Rick and Morty has gotten a fair amount of comic mileage out of Beth's extreme pride in — and Jerry's consistent dismissal of — her profession: She's a horse surgeon, which we're sure takes a great deal of dedication and passion. Viewers are often invited to hate on Jerry and side with Beth over his constant belittling of her job, but a pair of establishing shots in the pilot episode of Rick and Morty suggest that, at the very least, Beth should probably find a new employer. 

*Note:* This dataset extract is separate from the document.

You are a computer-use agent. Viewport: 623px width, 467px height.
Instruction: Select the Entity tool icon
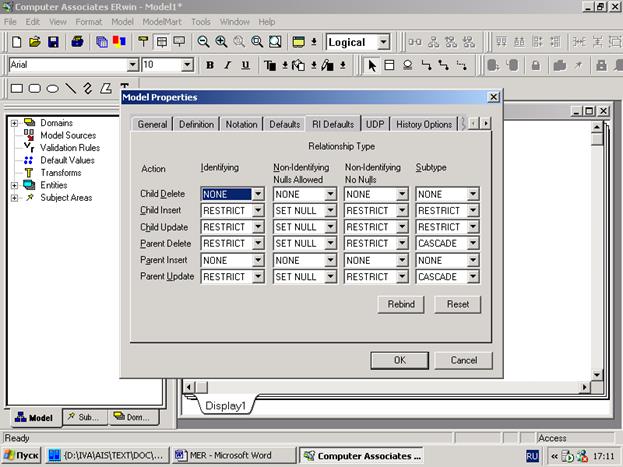pos(391,65)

In the first shot, we see a trio of hapless doctors attempting to wrangle an obviously uncooperative horse into the facility, which is called St. Equis Hospital — a name that's an absolute masterstroke on the part of Rick and Morty's writers. In Latin, the word for "horse" is "equus" — note the two Us. "Equis," on the other hand, has taken on a number of connotations in various Latin-derived languages over the years. Most significantly, in Mexican Spanish, it's dismissive — as in "disappointingly ordinary or unimpressive," which seems to confirm Jerry's opinion of Beth's chosen vocation. 

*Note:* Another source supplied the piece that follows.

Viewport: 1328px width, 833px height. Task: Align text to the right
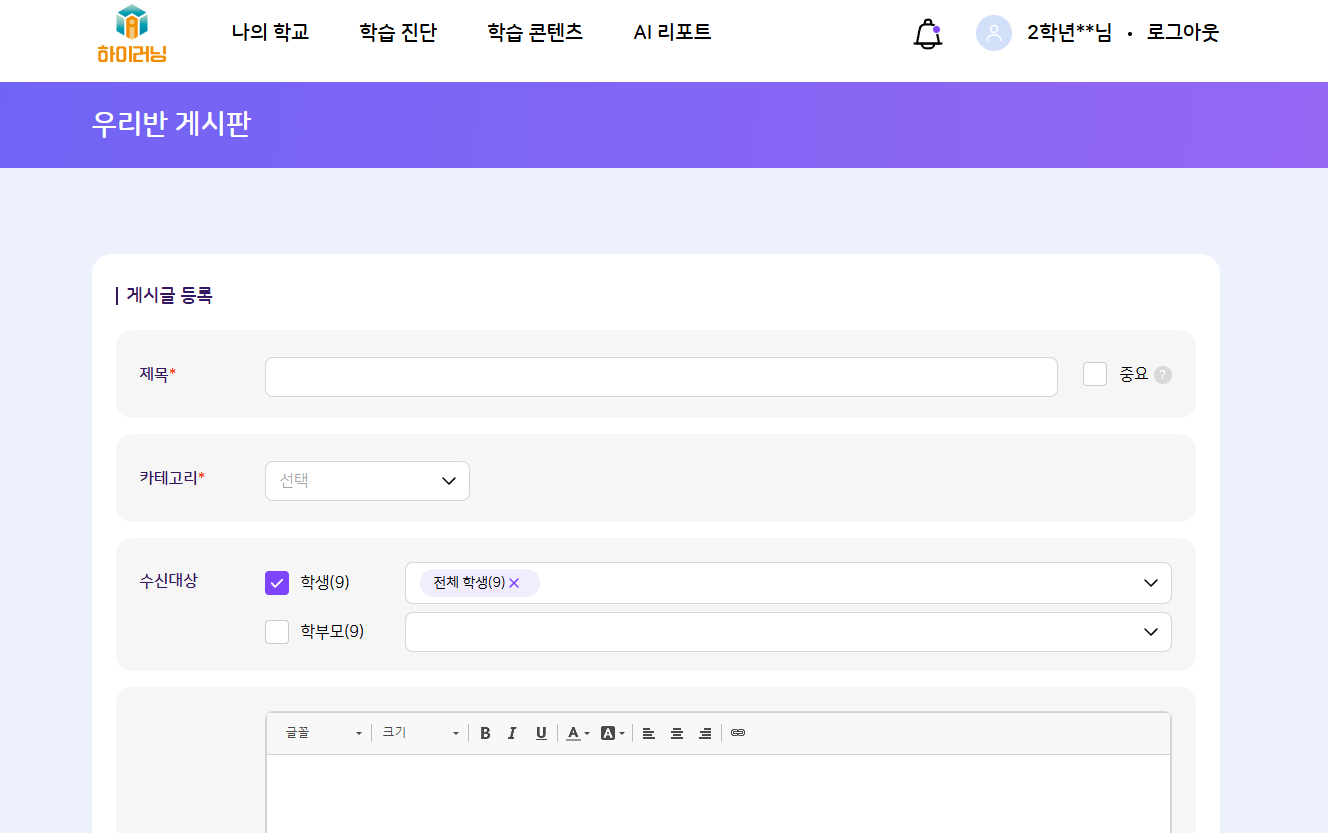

It also doubles as a snide comment about this particular facility — which doesn't appear to be a highly competent one, as suggested by a second establishing shot later in the episode. In it, we see some of the same doctors from the previous shot mopping up a pool of blood in the parking lot, implying that they weren't successful in getting that poor horse to cooperate.

Just a few things off about this landscape

The mission Rick has in mind on the first episode of Rick and Morty involves visiting a different version of Earth, which resides in Dimension C-35 and has the perfect climate for growing Mega Trees. What are Mega Trees? Well, they're huge trees that produce Mega Seeds, which are very important to Rick's research ... that's never properly explained and may not actually exist.

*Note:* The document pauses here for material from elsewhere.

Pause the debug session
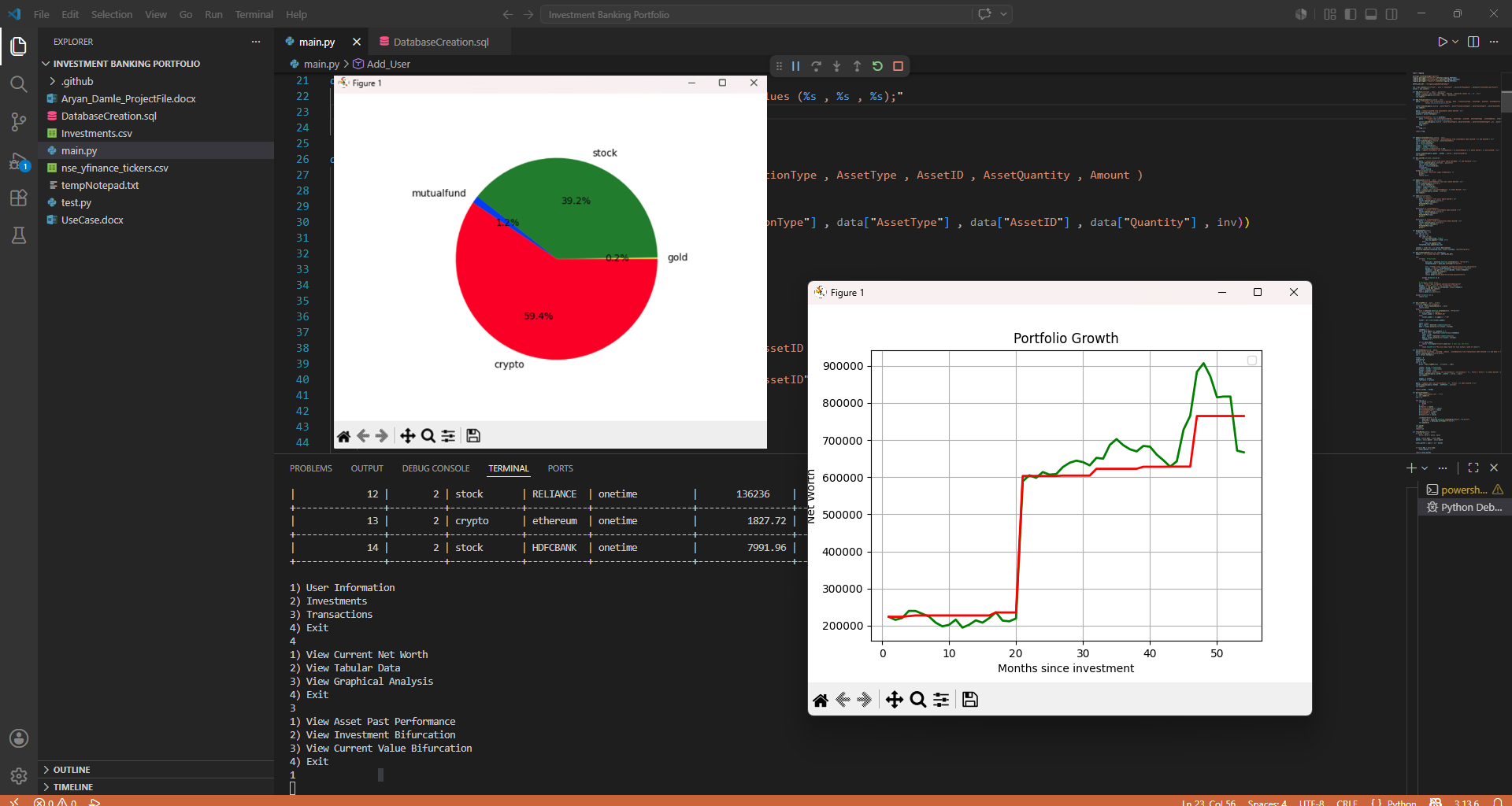795,66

When Rick and Morty first arrive in Dimension C-35, we get a very good (if very brief) look at the surface of its Earth. Among its more alarming aspects: Many of the rocks have eyes, not to mention some kind of ... vascular structures that get more and more disturbing the longer you look at them. It appears that Saturn can be seen clearly from Earth C-35, meaning that it must be much closer than in most dimensions. There's another enormous green planet that dominates the sky; it may have something to do with with this Earth's favorable climate conditions for producing Mega Trees. Also, there are droopy, bulbous plants that excrete a clear, gooey liquid. There are one-eyed creatures with tentacles and bat-like wings. And, well, there are winged, flying butts. (We won't even get into what the Mega Trees resemble, but you can probably venture a guess.)

Lots to see at the Interdimensional Portal-Port

In the episode's third act, Rick and Morty are forced to transport the Mega Seeds through interdimensional customs — hidden "way up in" one of Morty's bodily orifices — when the charge runs out on Rick's interdimensional portal gun. This, of course, devolves into an insane bloodbath. But before it does, we get a wide shot of the Interdimensional Portal-Port, which is absolutely loaded with Easter eggs. 

First, there's the fact that the structures outside the window can really only be described as "Seussian." Then, there are all the little silhouettes of the various interdimensional travelers — some of which are just weird (there's a giraffe, an elephant, and a spider-like blob) and many of which are highly specific pop culture references.

We can spot a Xenomorph from the Alien franchise, the guys from Mystery Science Theater 3000, and a couple of distinctive shapes that look like Big Bird from Sesame Street and McDonald's mascot Grimace. There are also a few Space Invaders from the classic arcade game — and because they knew you'd be busy trying to process all of the visual information thrown at you in this shot, the writers also included an audio gag: a reference to the classic comedy film Airplane! As the camera pans over this incredibly busy frame, a voice over the PA intones, "The Glark Zone is for flarping and un-flarping only" — an overt shout-out to the dueling PA announcers in the movie.

It's no wonder that Rick and Morty has managed to retain its enormous fan base while fielding relatively few episodes over all of those years: Virtually every episode seems to be crafted for maximum re-watchability, and the first one was no different.